La femme répondit placidement: «Oh non, m’sieu not’maître, faut qu’il attende l’bon Dieu tout nu».
Le père et la tante regardaient cela avec tranquillité. C’était l’usage. Si on ne l’avait pas suivi, il serait arrivé malheur au petit.
Je me fâchai, j’injuriai l’homme, je menaçai de m’en aller, je voulus couvrir de force la frêle créature. Ce fut en vain. La garde se sauvait devant moi en courant dans la neige, et le corps du mioche devenait violet.
J’allais quitter ces brutes quand j’aperçus le curé arrivant par la campagne suivi du sacristain et d’un gamin du pays.
Je courus vers lui et je lui dis, avec violence, mon indignation. Il ne fut point surpris, il ne hâta pas sa marche, il ne pressa point ses mouvements. Il répondit:
– Que voulez-vous, monsieur, c’est l’usage. Ils le font tous, nous ne pouvons empêcher ça.
– Mais au moins, dépêchez-vous, criai-je.
Il reprit:
– Je ne peux pourtant pas aller plus vite. Et il entra dans la sacristie, tandis que nous demeurions sur le seuil de l’église où je souffrais, certes, davantage que le pauvre petit qui hurlait sous la morsure du froid.
La porte enfin s’ouvrit. Nous entrâmes. Mais l’enfant devait rester nu pendant toute la cérémonie.
Elle fut interminable. Le prêtre ânonnait les syllabes latines qui tombaient de sa bouche, scandées à contresens. Il marchait avec lenteur, avec une lenteur de tortue sacrée; et son surplis blanc me glaçait le coeur, comme une autre neige dont il se fût enveloppé pour faire souffrir, au nom d’un Dieu inclément et barbare, cette larve humaine que torturait le froid.

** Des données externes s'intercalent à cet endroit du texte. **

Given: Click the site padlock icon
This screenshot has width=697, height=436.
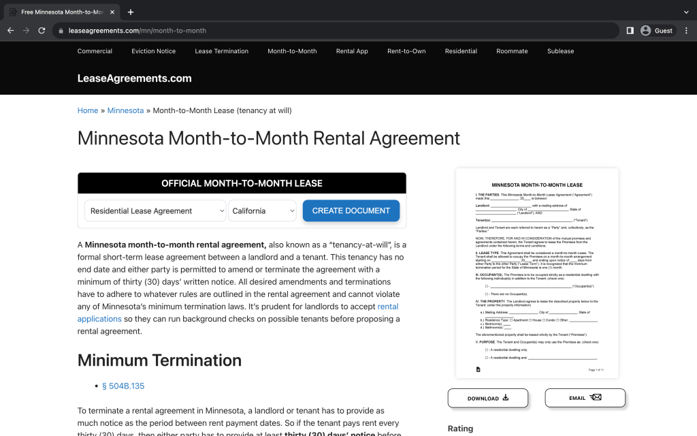Looking at the screenshot, I should 61,31.
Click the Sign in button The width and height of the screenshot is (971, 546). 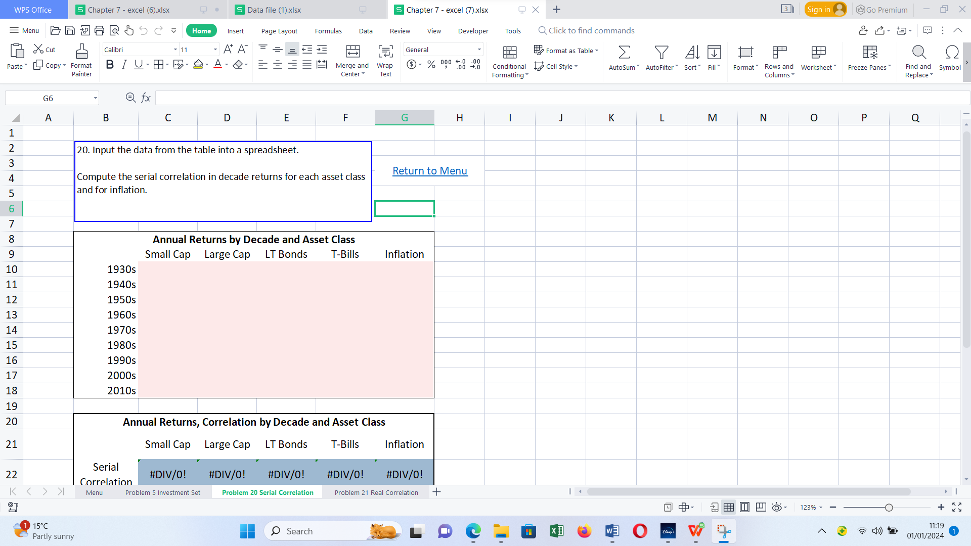pyautogui.click(x=825, y=9)
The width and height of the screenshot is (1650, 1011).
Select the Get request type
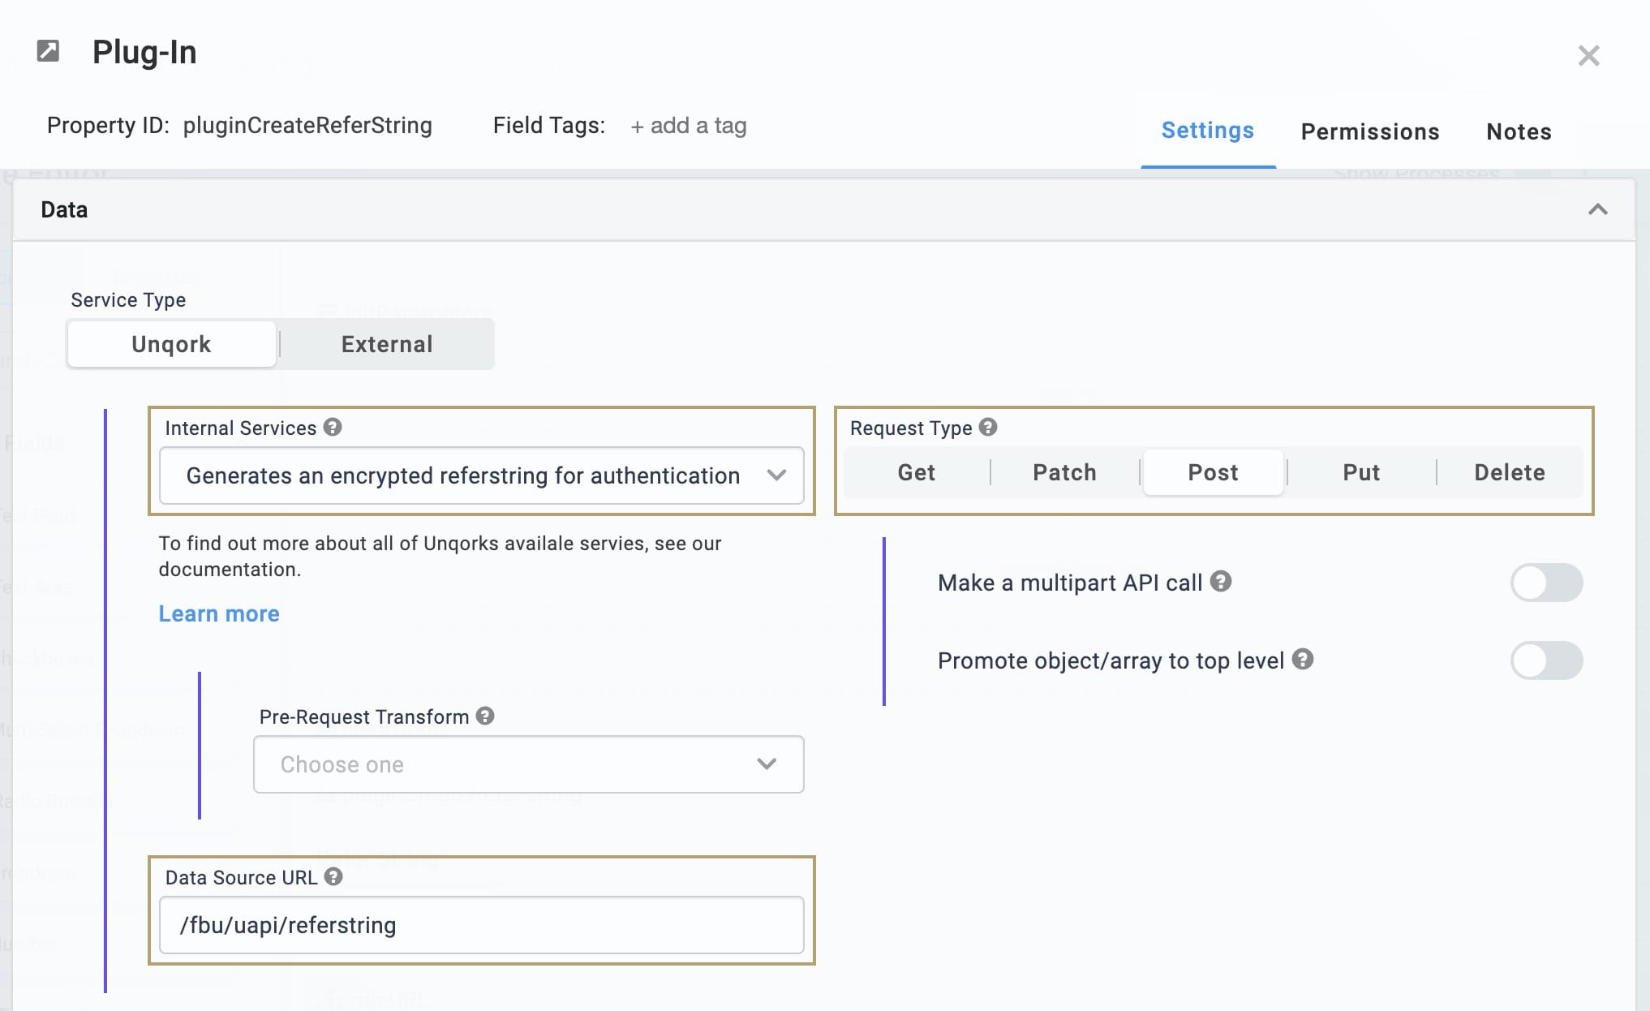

Le baptême enfin fut achevé selon les rites, et je vis la garde rouler de nouveau dans la longue couverture l’enfant glacé qui gémissait d’une voix aiguë et douloureuse.
Le curé me dit: «Voulez-vous venir signer le registre?»
Je me tournai vers mon jardinier: «Rentrez bien vite, maintenant, et réchauffez-moi cet enfant-là tout de suite». Et je lui donnai quelques conseils pour éviter, s’il en était temps encore, une fluxion de poitrine.
L’homme promit d’exécuter mes recommandations, et il s’en alla avec sa belle-soeur et la garde. Je suivis le prêtre dans la sacristie.
Quand j’eus signé, il me réclama cinq francs pour les frais.
Ayant donné dix francs au père, je refusai de payer de nouveau. Le curé menaça de déchirer la feuille et d’annuler la cérémonie. Je le menaçai à mon tour du Procureur de la République.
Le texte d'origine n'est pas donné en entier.